Pestalozzi sah, während er den Klagen lauschte, diese Zukunft der Verunglückten voraus. Hier würden dem Staat wieder – wie so oft – aus der Not und Hilflosigkeit des Volkes verbrecherische Menschen erwachsen. So gab er denn sein Geld frohen Herzens hin. Vom Dank der geretteten Bauernfamilie ist nichts bekannt geworden, auch nichts von Annas Meinung. Wenn sein Weib auch bitter schelten und sich beklagen konnte, eines Opfers war sie immer fähig: gegen ihres Mannes reine Güte kannte sie keine Auflehnung.
Und nun geschah ein Wunder! Es war, als sollten Anna und Heinrich beide die gesegnete Hand Gottes spüren. Ein junges, frisches, starkes Mädchen stand auf der Schwelle des Hauses und auf Pestalozzis Frage, was sie wolle, ob er ihr helfen könne, sagte sie: Nein, sie wolle helfen! Sie, Elisabeth Näf von Kappel, habe bei seinen Verwandten gedient; seit kurzem sei sie frei und wolle seine Dienstmagd sein. Er dankte ihr vom Herzen, wies auf seine große Notlage hin und bat sie, wieder heimzugehen. Sie aber blieb und half selbstlos 40 Jahre lang!
Hier dürfte wohl der Himmel einen seiner Engel auf die Erde gesandt haben, um das Heiligste in dieser Menschenbrust vor dem Versiegen der Herzensquelle zu bewahren! Elisabeth wurde das Vorbild für Pestalozzis Idealgestalt seiner weltbewegenden Schilderungen.
Singen und Beten, das war ihre Schutzsphäre gegen die rauhe Außenwelt, und als Sonnenschein wirkte sie und linderte Not und Elend. Er spricht von ihr: „In der höchsten Einfachheit und Unschuld hatte sie eine Festigkeit des Willens und eine Reinheit des Herzens.“
So erscheint 1781 sein Werk „Lienhard und Gertrud“, ein Buch für das Volk. Es ist ein Hohelied der Liebekraft und sollte dem armen Landvolk sittlichen Boden unter die strauchelnden Füße stellen. Das Buch erregte zwar viel Aufsehen, aber es folgte keine merkliche Besserung für das Volk. Weitere Werke folgten für Mütter, für Bauern, für Lehrer und für eine Reform der Gesetze Helvetiens.
Als Schulmeister in Burgdorf kämpfte Pestalozzi gegen das geistlose Schulehalten und ersann eine einfachste Methode, nach der selbst die Mütter ihre Kinder mit den Dingen der Welt und ihrer Handhabung bekannt machen konnten.

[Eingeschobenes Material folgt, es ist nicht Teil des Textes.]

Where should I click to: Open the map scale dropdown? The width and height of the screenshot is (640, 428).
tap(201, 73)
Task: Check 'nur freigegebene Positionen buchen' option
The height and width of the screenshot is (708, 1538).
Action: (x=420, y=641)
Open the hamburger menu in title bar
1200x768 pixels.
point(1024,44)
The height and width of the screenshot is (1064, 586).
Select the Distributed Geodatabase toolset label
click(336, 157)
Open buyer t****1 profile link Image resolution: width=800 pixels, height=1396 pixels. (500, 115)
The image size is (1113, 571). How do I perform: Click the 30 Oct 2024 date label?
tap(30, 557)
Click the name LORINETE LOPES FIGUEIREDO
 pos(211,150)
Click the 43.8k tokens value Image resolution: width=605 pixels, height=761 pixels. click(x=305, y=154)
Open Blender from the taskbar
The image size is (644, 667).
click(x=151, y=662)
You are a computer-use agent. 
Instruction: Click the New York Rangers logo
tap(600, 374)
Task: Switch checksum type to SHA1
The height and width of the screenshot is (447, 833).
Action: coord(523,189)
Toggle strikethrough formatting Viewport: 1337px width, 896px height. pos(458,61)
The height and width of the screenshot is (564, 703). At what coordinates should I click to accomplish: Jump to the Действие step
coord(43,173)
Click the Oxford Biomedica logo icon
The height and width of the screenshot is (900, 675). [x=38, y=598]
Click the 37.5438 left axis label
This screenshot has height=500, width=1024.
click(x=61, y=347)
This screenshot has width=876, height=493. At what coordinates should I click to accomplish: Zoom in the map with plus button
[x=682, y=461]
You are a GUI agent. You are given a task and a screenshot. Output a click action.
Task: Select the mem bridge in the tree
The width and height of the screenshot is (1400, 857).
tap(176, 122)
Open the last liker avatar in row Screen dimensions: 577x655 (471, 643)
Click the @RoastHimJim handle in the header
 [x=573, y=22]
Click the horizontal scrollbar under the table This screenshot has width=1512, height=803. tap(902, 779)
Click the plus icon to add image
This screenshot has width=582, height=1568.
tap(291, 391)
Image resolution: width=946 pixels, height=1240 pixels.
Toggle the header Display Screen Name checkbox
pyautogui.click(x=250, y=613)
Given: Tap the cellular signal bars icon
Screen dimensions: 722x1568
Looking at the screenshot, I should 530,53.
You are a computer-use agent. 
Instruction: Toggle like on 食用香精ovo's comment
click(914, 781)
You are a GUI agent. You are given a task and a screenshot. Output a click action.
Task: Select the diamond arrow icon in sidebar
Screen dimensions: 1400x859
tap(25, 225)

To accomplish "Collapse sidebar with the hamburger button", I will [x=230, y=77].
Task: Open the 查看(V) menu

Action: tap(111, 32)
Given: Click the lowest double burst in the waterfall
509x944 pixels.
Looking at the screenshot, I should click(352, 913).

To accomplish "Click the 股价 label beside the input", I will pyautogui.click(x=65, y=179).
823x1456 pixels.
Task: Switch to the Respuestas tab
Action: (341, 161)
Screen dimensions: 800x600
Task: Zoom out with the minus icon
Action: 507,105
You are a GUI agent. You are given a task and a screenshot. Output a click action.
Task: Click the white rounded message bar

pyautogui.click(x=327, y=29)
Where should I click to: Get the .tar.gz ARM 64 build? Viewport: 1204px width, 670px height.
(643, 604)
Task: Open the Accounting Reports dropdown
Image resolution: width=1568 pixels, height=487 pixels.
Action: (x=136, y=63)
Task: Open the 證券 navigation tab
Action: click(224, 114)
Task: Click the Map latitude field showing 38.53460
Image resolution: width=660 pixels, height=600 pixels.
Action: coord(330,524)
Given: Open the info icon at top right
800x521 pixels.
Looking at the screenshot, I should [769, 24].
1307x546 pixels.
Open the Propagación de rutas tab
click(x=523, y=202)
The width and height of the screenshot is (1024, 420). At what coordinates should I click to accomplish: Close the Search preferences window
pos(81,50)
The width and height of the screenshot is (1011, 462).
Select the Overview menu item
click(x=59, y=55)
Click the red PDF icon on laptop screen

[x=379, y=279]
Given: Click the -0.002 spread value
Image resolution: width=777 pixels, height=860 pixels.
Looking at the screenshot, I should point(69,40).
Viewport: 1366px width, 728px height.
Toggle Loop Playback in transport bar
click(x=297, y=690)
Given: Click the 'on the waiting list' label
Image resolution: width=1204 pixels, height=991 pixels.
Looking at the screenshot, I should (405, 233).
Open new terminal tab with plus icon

Inzwischen brach die französische Revolution alle bisherigen Schranken, und ihr Freiheitsgeschrei drang auch in Helvetia ein. Wie arg fühlten sich aber alle „Freiheitsgeister“ von ihren französischen Brüdern enttäuscht, ja verraten, als die ersten Greuelnachrichten von dem blutigen Terror die Welt erschütterten! Schiller, dessen Begeisterung für „Freiheit, Gleichheit, Brüderlichkeit“ angesichts dieses Wütens des Pöbels in Frankreich schon längst abgekühlt war, lehnte das ihm angetragene „Ehrenbürgerrecht“ ab, Pestalozzi nahm es an, noch im Befangensein eines Freiheitsrausches, der die ganze Welt wie mit Feuerhauch zu durchglühen suchte.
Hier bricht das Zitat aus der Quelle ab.